Denn die Festsetzung von Baugebieten durch einen Bebauungsplan hat nachbarschützende Funktion zugunsten der Grundstückseigentümer im jeweiligen Baugebiet. Dieser als Gebietserhaltungsanspruch bezeichnete bauplanungsrechtliche Nachbarschutz beruht auf dem Gedanken des wechselseitigen Austauschverhältnisses. Weil und soweit der Eigentümer eines Grundstücks in dessen Ausnutzung öffentlich-rechtlichen Beschränkungen unterworfen ist, kann er deren Beachtung grundsätzlich auch im Verhältnis zum Nachbarn durchsetzen. Durch Festsetzungen eines Bebauungsplans über die Art der baulichen Nutzung werden die Planbetroffenen im Hinblick auf die Nutzung ihrer Grundstücke zu einer rechtlichen Schicksalsgemeinschaft verbunden. Die Beschränkung der Nutzungsmöglichkeiten des eigenen Grundstücks wird dadurch ausgeglichen, dass auch die anderen Grundeigentümer diesen Beschränkungen unterworfen sind. Im Rahmen dieses nachbarlichen Gemeinschaftsverhältnisses soll daher jeder Planbetroffene im Baugebiet das Eindringen einer gebietsfremden Nutzung und damit die schleichende Umwandlung des Baugebiets unabhängig von einer konkreten Beeinträchtigung verhindern können9.

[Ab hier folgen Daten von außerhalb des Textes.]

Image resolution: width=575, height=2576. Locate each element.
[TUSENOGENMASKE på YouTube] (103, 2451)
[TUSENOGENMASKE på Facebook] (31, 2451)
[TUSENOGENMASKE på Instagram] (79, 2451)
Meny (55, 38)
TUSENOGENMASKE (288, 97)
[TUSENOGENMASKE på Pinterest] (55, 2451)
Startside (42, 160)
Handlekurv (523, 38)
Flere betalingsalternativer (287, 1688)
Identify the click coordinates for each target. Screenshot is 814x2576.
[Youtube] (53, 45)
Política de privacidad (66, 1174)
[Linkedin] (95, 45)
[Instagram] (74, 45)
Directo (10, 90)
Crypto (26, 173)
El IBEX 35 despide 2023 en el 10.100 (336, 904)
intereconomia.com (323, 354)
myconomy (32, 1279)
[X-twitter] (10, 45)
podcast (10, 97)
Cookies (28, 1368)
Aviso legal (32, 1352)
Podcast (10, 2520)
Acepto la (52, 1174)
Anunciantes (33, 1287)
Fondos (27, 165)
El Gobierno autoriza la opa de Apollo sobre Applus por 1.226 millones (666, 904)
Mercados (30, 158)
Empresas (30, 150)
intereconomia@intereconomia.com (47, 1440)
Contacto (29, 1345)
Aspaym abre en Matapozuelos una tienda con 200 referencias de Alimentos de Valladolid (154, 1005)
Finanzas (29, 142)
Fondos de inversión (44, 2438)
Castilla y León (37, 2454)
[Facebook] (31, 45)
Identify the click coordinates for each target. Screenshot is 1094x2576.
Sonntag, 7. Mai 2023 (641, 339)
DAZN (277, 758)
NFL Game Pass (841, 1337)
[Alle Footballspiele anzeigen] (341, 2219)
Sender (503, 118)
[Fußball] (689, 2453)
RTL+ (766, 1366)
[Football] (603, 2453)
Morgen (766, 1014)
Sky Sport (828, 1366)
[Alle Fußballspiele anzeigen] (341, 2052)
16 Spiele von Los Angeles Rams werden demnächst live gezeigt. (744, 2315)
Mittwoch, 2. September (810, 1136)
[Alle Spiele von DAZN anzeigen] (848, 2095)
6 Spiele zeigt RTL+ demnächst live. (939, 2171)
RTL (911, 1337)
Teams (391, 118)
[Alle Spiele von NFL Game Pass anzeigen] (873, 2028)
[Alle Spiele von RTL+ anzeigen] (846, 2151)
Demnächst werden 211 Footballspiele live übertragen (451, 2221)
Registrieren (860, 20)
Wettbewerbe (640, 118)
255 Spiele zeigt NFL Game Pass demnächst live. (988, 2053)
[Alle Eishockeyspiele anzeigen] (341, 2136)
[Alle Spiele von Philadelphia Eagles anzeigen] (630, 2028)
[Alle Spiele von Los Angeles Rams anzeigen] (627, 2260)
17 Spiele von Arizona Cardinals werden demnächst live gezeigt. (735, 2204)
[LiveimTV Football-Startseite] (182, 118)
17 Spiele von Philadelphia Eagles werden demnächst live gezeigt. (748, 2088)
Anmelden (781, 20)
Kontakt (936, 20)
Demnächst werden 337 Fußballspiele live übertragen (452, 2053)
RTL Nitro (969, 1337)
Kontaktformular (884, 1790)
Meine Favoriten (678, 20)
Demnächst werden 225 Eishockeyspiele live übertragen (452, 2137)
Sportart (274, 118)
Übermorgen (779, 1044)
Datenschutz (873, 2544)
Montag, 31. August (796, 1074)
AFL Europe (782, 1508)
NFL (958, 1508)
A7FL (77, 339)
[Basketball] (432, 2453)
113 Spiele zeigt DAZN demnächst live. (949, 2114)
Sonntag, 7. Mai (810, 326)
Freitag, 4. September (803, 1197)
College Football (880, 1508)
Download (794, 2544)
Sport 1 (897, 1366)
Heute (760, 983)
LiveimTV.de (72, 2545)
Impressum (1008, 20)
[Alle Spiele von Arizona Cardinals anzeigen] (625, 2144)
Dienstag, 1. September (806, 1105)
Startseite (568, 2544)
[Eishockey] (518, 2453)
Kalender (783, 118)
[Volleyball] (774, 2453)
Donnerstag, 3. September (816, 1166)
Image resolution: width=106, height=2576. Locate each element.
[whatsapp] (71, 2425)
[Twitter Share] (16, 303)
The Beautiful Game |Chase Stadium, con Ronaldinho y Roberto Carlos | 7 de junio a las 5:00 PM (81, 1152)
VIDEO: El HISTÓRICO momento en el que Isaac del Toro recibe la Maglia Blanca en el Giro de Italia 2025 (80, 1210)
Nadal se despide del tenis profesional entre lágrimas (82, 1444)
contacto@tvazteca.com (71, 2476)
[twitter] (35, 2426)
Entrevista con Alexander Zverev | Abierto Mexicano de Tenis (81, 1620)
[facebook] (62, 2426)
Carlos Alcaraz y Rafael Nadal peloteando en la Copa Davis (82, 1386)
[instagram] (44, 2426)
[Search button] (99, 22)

Das Interesse an einer einheitlichen Art der baulichen Nutzung im Sinne eines einem bestimmten Zweck dienenden Baugebiets ist ein städtebaulicher Belang. Dieses Interesse wird unabhängig von konkreten Nutzungskonflikten als Gebietserhaltungsanspruch geschützt und kann vom Eigentümer als subjektives Recht durchgesetzt werden. Beseitigt ein Bebauungsplan ein solches Recht im Wege der Planung, ist der betroffene Eigentümer antragsbefugt im Sinne von § 47 Abs. 2 Satz 1 VwGO10. Der Gebietserhaltungsanspruch gibt ihm zwar keinen Anspruch auf Fortbestand der bestehenden planungsrechtlichen Situation11. Er kann aber im Normenkontrollverfahren prüfen lassen, ob die Verkürzung seiner Eigentumsposition durch eine geänderte Inhalts- und Schrankenbestimmung nach Art. 14 Abs. 1 Satz 2 GG in rechtmäßiger Weise erfolgt und insbesondere das Abwägungsgebot gewahrt ist.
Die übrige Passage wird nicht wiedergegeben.